Page excerpt:
****************************************

SD=standard deviation

*

p<0.0001

Figure 1 contains a plot of the mixed linear regression of gestational age on sFlt1 concentrations for term and preterm deliveries. We found that concentrations of sFlt1 were higher at early visits for mothers who delivered preterm compared to term. However, sFlt1 concentrations did not significantly change across gestation for PTD. The mixed linear regression coefficient for preterm deliveries was 0.0002 (95% CI:−0.01, 0.01). In contrast, concentrations of sFlt1 significantly increased during pregnancy for mothers who delivered term infants (β=0.004; 95% CI: 0.003, 0.006). As a result, the difference in sFlt1 concentrations for the two groups decreases as gestation approaches about 180 days at which point the trajectories cross and sFlt1 becomes higher for mothers who delivered term.

FIGURE 1.

FIGURE 1

Open in a new tab

The gestational age dependence of the maternal serum sFlt1 concentration (ng/mL). Regression lines calculated using mixed linear models are shown for term (solid line) and preterm (dashed line) deliveries.

We found that the logarithm of the PlGF concentration significantly increased across gestation for both mothers who delivered preterm (β=0.029; 95% CI: 0.025, 0.033) and term (β=0.022; 95% CI: 0.021, 0.023). In contrast, to our results for sFlt1, there was no statistically significant difference in the trajectory of log(PlGF) between preterm and term deliveries. Similarly, there was no statistically significant difference in the sFlt1/PlGF ratio across gestation for both mothers who delivered preterm and term.

A proportional hazard regression analysis was used to model the longitudinal influence of sFlt1 concentration on the hazard of PTD. Of the 19 preterm deliveries in our cohort, 9 were born by an indicated delivery (47%). The reasons for the indicated PTD were varied with no particular patterns evident. Indications included suspected infection, fibroids, bleeding, IUGR, failure to progress following preterm labor or PPROM, and maternal obesity. Among the term deliveries, 75 of the 184 deliveries were indicated (29%). Although this difference was not statistically significant (p=0.12) mode of delivery (spontaneous or medically indicated) was incorporated into a stratified Cox regression. Although these categories are likely to share common etiological factors, including placental vascular dysfunction, that contribute to risk of PTD, this model accounts for the possibility that the proportionality of the hazard for PTD may not be identical between these two strata. In this model, the assumption is that we are fitting separate models for each mode of delivery under the constraint that the coefficients are equal but the baseline hazard functions are not equal. Using this model, we found that a 2 ng higher sFlt1 concentration across gestation was significantly (p = 0.004) associated with a 1.3 (95% CI: 1.1, 1.5) hazard ratio for PTD. Similar results were found when the strata variable (mode of delivery) was excluded (HR=1.2, 95%CI: 1.1, 1.4), suggesting that our results were robust.

****************************************

Saved entries:

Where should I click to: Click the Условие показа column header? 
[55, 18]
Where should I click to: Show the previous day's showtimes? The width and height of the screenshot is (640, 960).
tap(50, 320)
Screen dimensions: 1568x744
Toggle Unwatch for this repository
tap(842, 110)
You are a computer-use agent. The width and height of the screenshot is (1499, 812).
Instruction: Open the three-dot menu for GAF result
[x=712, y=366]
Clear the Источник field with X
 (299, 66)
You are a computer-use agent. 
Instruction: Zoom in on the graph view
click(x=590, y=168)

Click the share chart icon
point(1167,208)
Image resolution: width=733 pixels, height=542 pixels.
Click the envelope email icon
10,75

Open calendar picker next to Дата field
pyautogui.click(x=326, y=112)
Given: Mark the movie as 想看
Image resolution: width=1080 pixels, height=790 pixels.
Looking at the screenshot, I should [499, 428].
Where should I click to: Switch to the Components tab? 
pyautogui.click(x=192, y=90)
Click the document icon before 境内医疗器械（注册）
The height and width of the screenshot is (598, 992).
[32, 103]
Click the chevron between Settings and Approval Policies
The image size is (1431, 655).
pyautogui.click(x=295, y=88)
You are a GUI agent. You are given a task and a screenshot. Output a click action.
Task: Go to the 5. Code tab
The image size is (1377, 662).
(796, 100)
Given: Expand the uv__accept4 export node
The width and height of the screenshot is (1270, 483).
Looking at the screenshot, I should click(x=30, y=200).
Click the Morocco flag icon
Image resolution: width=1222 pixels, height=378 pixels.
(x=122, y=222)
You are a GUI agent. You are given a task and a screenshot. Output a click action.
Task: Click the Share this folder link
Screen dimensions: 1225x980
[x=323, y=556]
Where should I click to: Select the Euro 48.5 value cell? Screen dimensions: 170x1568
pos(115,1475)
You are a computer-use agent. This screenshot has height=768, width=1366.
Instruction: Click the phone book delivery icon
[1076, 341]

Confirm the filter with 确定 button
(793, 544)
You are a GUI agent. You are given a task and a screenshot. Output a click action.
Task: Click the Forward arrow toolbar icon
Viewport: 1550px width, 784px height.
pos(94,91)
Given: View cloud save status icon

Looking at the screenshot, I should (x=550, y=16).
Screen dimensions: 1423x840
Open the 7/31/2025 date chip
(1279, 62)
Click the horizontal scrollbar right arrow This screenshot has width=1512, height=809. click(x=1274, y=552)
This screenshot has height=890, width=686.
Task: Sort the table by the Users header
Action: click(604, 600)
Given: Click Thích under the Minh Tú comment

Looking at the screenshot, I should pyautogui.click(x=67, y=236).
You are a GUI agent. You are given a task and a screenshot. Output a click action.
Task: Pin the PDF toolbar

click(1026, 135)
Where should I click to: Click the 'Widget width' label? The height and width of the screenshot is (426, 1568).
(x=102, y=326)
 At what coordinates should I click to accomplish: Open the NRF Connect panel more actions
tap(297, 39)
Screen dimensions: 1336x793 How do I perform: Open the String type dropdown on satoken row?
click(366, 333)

****************************************

What to do:
(a) In the excerpt on sFlt1 and preterm delivery, how many of the 19 preterm deliveries were indicated deliveries?
(b) Pick up the excerpt on sFlt1 and preterm delivery right after its final sentence and continue it.
These records were taken from a separate source.

Responses per task:
(a) Nine of the 19 preterm deliveries (47%) were indicated deliveries.

(b)
In contrast to our results for sFlt1, the proportional hazard regression analysis modeling the longitudinal influence of log(PlGF) concentration on the hazard of PTD did not show any significant effect (HR=0.83, 95% CI: 0.36, 1.91). We then investigated the predictive ability of the sFlt1/PlGF ratio for PTD. The proportional hazard regression analysis showed a significant but small increase in the hazard for PTD (HR=1.013; 95% CI: 1.003, 1.023) associated with increases in sFlt1/PlGF.

DISCUSSION

We used complementary longitudinal methods to investigate the effect of longitudinal variation in maternal serum sFlt1 concentration on risk of PTD in a population-based prospective cohort of women with a low prevalence of sociodemographic risk factors. Our study design allowed us to document the relationship between the trajectory of sFlt1 concentration across pregnancy and PTD status with a modest sample size starting very early in first trimester. We found that maternal serum concentrations of sFlt1 were higher in early pregnancy for mothers who delivered preterm, but increased significantly more rapidly across gestation for mothers who delivered term (Figure 1). We were then able to assess the contribution of longitudinal variation in sFlt1 levels to the risk of PTD. We found that pregnancies with a higher sFlt1 concentration were more likely to be affected by PTD.

Our findings suggest the timing and pattern of changes in maternal sFlt1 may be important in predicting PTD such that elevated levels in early in pregnancy may be an important predictor of PTD. The observed trajectories of maternal sFlt1 may explain an apparently contradictory prior report showing a small decrease in PTD risk associated with higher levels of sFlt1 measured between 10 and 14 weeks gestation16. Variation in the crossover point of the regression lines in different population samples may have resulted in the appearance of a protective effect of sFlt1 later in gestation.

By studying a low-risk population, many confounding factors, both measured and unmeasured, are potentially accounted for by our sampling. As expected, none of the maternal sociodemographic covariates were significant risk factors for PTD in our sample, most likely because of their low prevalence. Moreover, of particular importance to our analysis, there were only three cases of pregnancy-induced hypertension in this low-risk population, so that our findings are not simply the result of pregnancy-induced hypertension in PTD. Similarly, there was a low prevalence of other chronic and pregnancy-related conditions. The identification and recruitment of study participants early in pregnancy inherently limits study participation to a group of women who present early for prenatal care and are able to attend multiple study visits. Women without prenatal care or with late, interrupted, or sporadic care are less likely to have been included.

Because of its design, our study included a modest sample size with only nineteen cases of PTD. However, we collected multiple measures of our covariates, Our longitudinal models using these repeated measures had substantially more statistical power compared to comparable studies measuring sFlt1 at a single time point with a similar sample size18. As a result, robust inferences could be made even with a modest sample size. In future studies, the relative contribution of variation in sFlt1 concentration to variation in risk of PTD in other populations and the contribution of modifying factors can be determined in larger sample sets.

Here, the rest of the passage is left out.